Nilai ekspor "pulp" Riau dari 1,073 miliar dolas AS pada 2013 turun menjadi 969,972 juta dolar AS dalam periode Januari-September 2014.

Kontribusi komoditas tersebut terhadap nilai ekspor nonmigas Riau pada Januari-September tahun ini mencapai 10,91 persen, dan masih kalah jauh dibandingkan komoditas hasil kelapa sawit yang berkontribusi 58,36 persen.

Rusli Tan mengatakan merosotnya nilai ekspor pulp Riau tidak bisa dihindari karena pengaruh melemahnya ekonomi dunia. Menurut dia, harapan komoditas ini yang sebelumnya banyak permintaan dari pasar Asia juga meredup akibat melemahnya ekonomi Tiongkok.

"Yang kita harapkan menopang ekspor pulp hanya dari Tiongkok, sekarang juga agak melemah," katanya.

Ia mengatakan, APKI merekomendasikan agar pemerintah melalui Menteri Keuangan dan Menko Ekuin menerapkan strategi kebijakan kemudahan bayar untuk ekspor (usance letter of credit/LC) dengan bunga rendah sekitar tiga persen dan jatuh tempo 180 hingga 360 hari.

Dengan begitu, komoditas "pulp" nasional jadi lebih kompetitif karena pembeli mendapat kemudahan membayar dibandingkan produk ekspor dari negara lain.

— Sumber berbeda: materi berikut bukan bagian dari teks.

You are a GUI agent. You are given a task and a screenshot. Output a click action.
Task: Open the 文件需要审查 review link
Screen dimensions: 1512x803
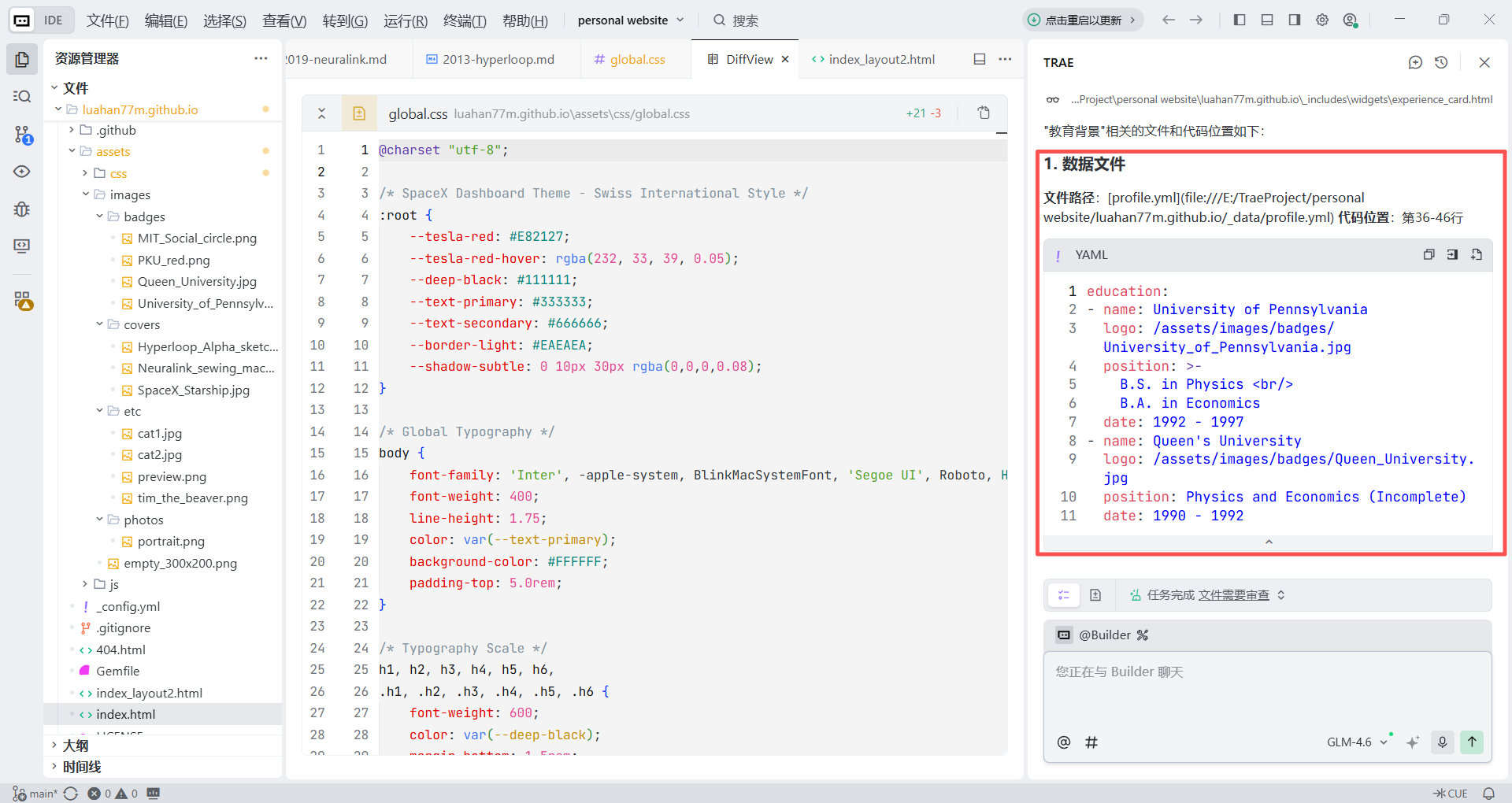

"Contoh gampangnya adalah pada pasar telepon seluler, kenapa produk Samsung dari Korea kini merajai pasar karena mereka beri kemudahan membeli dengan kredit sampai 12 bulan. Jadi seperti itulah seharusnya pemerintah kita menerapkan strategi mengantisipasi kelesuan pasar," ujarnya.

Menurut dia, kebijakan "usance LC" pernah diterapkan untuk komoditas pulp nasional di era Menteri Keuangan J.B Sumarlin pada era 1992-1993 yang dampak positifnya luar biasa.

Ia menilai instentif "usance LC" lebih menarik dan efektif bagi pembeli, ketimbang memberikan kemudahan pajak (tax holliday).

"Saat kebijakan itu diterapkan oleh Menkeu Sumarlin, ekspor kertas dan pulp nasional naik gila-gilaan sampai 300 persen. Sayangnya, ketika Menkeu berganti, kebijakan bagus ini tidak digunakan lagi," katanya.

Selain insentif moneter, ia meminta Kementerian Lingkungan Hidup dan Kehutanan (LHK) mempercepat proses perizinan bagi industri kehutanan membangun hutan tanaman industri (HTI).

Bentuk perlindungan negara yang juga penting dilakukan adalah dengan benar-benar melindungi perusahaan yang sudah berkontribusi memberikan devisa dan membuka lapangan kerja dari kampaye negatif LSM lingkungan asing yang bermuatan politis.

"Pemerintah harus paling depan menghadapi LSM karena ada unsur politik negara didalamnya," kata Rusli Tan.